Prosecutors cited calls and text messages over the course of two years, which they say showed Ebisawa trying to sell the nuclear fuel.

He appeared to find a buyer when the DEA agent said he could sell the nuclear fuel to a general in Iran who intended to build a nuclear weapon.

Prosecutors say Ebisawa was repeatedly reminded that the fuel was to be used for weapons, and at one point replied, "Yes, I know."

He went on to suggest he could also supply plutonium, which would be even "better" and make a more powerful bomb, the documents say.

They say Ebisawa was invited onto a video call with somebody posing as an Iranian general as part of the ruse.

He eventually brought a sample of the nuclear material to Thailand, where it was seized and confirmed to be genuine, the documents say.

In exchange, he asked for a vast list of weapons, including sniper rifles and surface-to-air missiles, the indictment says. It included a WhatsApp screenshot of the weapons he wanted:

A screengrab of a message with a list of weapons.
A screengrab of a message presented as evidence by US prosecutors, purporting to show a list of weapons requested by Takeshi Ebisawa in exchange for nuclear fuel.Department of Justice

In a statement announcing the indictment, US Attorney Damian Williams said Ebisawa "brazenly trafficked material containing uranium and weapons-grade plutonium from Burma to other countries."

(Burma is an alternative name for Myanmar.)

"He did so while believing that the material was going to be used in the development of a nuclear weapons program, and while also negotiating for the purchase of deadly weapons," he said.

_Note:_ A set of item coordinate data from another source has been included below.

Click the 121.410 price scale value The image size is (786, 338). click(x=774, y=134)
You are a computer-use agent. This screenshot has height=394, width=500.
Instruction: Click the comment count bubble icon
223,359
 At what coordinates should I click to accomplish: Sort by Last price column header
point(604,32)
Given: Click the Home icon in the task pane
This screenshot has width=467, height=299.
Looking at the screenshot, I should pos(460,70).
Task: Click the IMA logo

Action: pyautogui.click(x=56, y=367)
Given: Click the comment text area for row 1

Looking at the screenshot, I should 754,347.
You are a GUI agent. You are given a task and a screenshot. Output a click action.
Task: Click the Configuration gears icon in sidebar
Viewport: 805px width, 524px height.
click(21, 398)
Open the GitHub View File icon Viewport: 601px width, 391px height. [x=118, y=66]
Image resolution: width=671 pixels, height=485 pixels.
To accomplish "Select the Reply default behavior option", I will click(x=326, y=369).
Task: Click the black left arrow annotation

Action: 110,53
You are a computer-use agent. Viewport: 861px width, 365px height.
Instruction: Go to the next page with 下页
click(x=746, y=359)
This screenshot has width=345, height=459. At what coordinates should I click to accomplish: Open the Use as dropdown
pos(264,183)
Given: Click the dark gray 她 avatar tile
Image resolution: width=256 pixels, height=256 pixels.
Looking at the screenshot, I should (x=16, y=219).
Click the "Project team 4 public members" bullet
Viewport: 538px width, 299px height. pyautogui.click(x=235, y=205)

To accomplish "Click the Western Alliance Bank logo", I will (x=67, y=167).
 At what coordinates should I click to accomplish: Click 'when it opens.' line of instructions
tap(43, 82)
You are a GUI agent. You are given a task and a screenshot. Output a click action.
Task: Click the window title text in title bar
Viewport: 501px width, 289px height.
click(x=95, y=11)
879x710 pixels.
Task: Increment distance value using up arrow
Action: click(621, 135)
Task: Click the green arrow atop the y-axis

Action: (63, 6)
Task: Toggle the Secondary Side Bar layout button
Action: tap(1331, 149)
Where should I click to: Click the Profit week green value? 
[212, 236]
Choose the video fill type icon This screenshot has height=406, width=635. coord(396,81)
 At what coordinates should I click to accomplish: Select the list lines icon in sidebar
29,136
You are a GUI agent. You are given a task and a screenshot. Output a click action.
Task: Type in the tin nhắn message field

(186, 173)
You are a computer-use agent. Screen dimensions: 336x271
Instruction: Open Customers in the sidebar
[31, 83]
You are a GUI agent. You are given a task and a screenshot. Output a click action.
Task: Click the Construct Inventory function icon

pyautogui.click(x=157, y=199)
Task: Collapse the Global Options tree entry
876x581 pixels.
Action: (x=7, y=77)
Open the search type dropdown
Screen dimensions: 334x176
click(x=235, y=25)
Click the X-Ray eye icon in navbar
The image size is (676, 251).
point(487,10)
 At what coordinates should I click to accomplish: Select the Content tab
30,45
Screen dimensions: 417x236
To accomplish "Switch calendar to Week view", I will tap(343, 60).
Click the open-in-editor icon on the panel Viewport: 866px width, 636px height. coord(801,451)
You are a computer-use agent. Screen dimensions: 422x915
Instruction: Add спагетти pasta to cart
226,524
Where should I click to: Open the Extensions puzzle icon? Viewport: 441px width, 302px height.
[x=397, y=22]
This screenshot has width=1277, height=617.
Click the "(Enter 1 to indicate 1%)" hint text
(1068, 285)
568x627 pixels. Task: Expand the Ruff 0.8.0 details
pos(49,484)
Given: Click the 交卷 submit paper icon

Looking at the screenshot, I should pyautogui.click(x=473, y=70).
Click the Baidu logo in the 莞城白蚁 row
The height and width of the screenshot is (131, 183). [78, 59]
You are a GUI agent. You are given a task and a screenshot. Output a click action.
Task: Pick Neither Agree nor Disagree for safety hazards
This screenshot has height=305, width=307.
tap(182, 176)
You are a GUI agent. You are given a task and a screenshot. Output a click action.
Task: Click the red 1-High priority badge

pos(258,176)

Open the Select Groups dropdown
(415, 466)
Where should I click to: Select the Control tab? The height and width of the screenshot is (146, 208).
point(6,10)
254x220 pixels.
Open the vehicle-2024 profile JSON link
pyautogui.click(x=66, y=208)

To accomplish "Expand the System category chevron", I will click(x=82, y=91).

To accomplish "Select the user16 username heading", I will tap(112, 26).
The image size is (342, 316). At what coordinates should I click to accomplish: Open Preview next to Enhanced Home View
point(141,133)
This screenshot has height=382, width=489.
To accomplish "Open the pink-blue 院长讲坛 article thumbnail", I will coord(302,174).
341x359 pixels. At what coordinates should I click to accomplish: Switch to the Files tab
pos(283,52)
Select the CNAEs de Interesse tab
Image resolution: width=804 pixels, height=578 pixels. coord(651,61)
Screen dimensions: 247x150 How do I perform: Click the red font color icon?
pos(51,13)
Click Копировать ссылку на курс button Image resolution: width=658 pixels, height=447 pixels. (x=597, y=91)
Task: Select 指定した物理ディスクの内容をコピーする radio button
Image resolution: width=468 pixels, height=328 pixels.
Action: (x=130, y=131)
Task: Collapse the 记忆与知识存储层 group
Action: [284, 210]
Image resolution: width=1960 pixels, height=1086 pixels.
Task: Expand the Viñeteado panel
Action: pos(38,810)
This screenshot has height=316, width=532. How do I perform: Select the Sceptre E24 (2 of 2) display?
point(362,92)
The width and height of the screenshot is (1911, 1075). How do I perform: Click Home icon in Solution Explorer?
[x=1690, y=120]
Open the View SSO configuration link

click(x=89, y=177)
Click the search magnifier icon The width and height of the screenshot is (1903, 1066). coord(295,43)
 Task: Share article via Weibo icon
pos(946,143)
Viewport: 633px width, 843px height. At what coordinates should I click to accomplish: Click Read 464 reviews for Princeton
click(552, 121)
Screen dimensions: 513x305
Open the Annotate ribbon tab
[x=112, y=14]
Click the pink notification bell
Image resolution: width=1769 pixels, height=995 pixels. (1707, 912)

He called the case "an extraordinary example of the depravity of drug traffickers who operate with total disregard for human life" and also referred to Ebisawa's conduct as "evil."

Ebisawa was charged with eight separate crimes, covering the allegations around moving nuclear material as well as those related to money laundering, trafficking narcotics, and trading in conventional weapons.

A codefendant, Somphop Singhasiri, 61, was also charged with narcotics and firearms offenses.

Most of the counts have a maximum punishment of life in prison.